_The problem_:
An image-free, word-for-word version of the records below is to be returned.

_Data for this task_:
►
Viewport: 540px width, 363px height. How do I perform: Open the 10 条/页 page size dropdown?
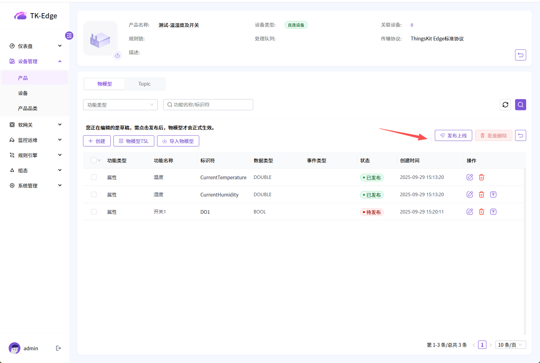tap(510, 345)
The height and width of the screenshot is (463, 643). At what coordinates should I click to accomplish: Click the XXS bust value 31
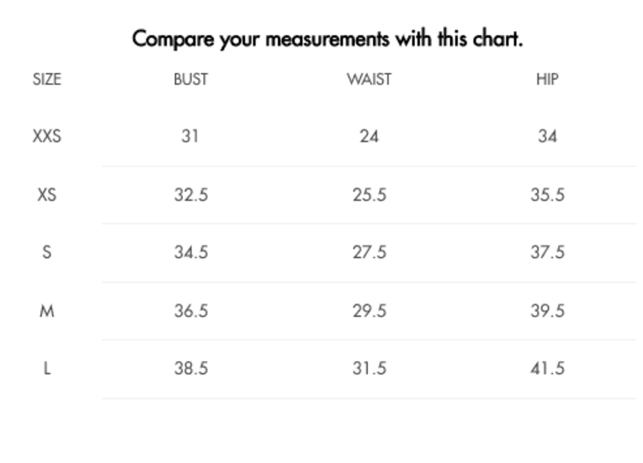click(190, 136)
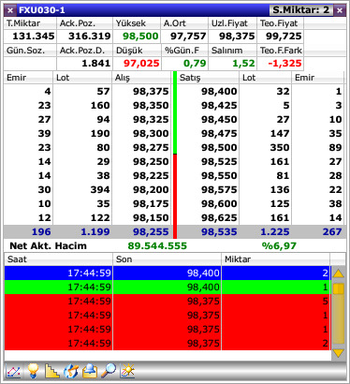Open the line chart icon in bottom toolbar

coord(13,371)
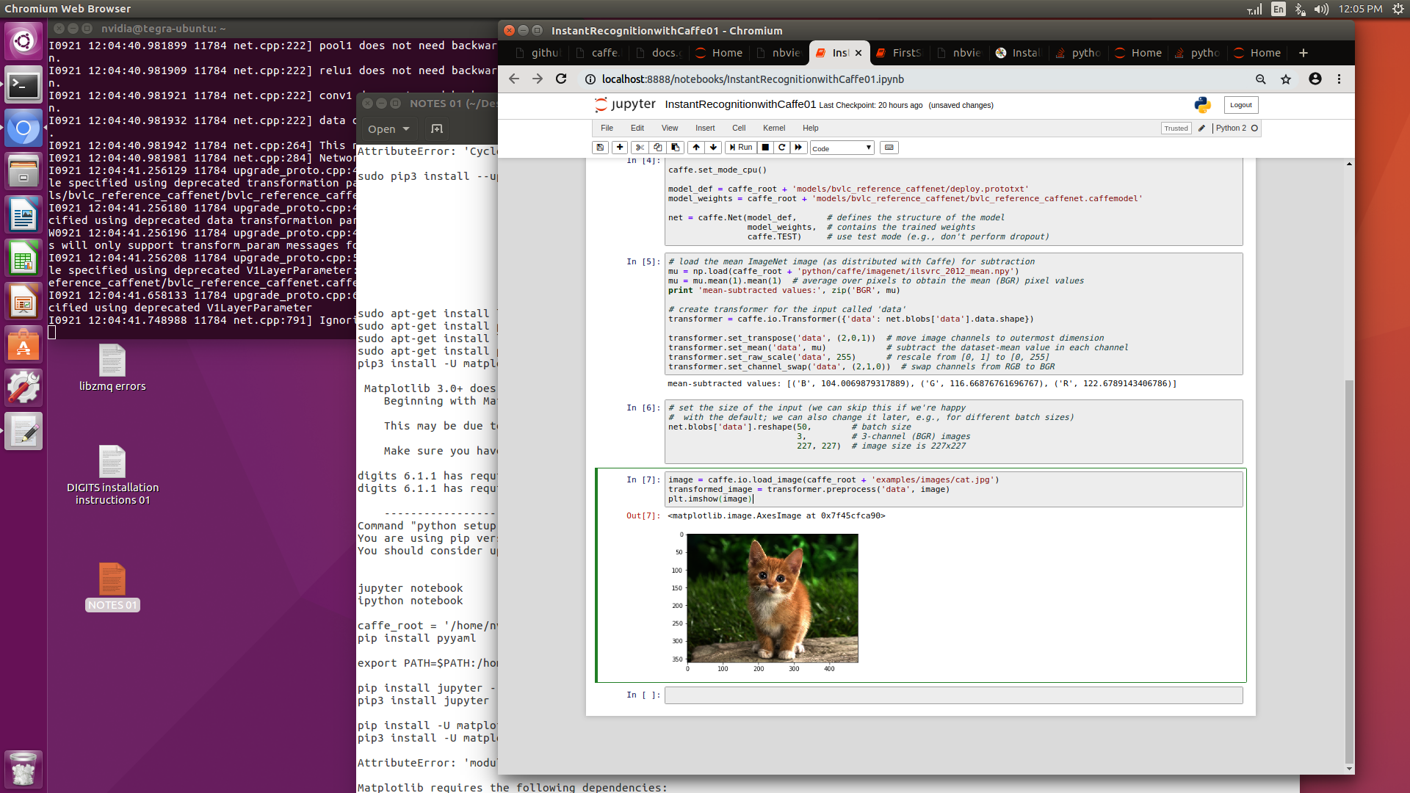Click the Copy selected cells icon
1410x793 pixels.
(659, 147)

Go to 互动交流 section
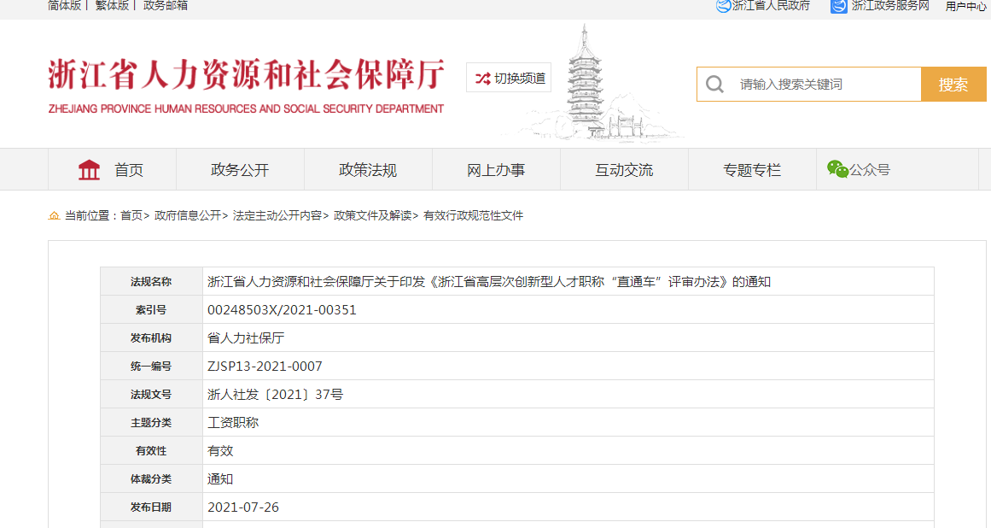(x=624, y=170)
◄
_Response to this exercise_:
Viewport: 540px width, 363px height. How do I perform: Open the 10 条/页 page size dropdown?
tap(510, 345)
The height and width of the screenshot is (463, 643). At what coordinates should I click to accomplish: Click the XXS bust value 31
click(190, 136)
Open the line chart icon in bottom toolbar

coord(13,371)
Click the Copy selected cells icon
1410x793 pixels.
(659, 147)

Go to 互动交流 section
(x=624, y=170)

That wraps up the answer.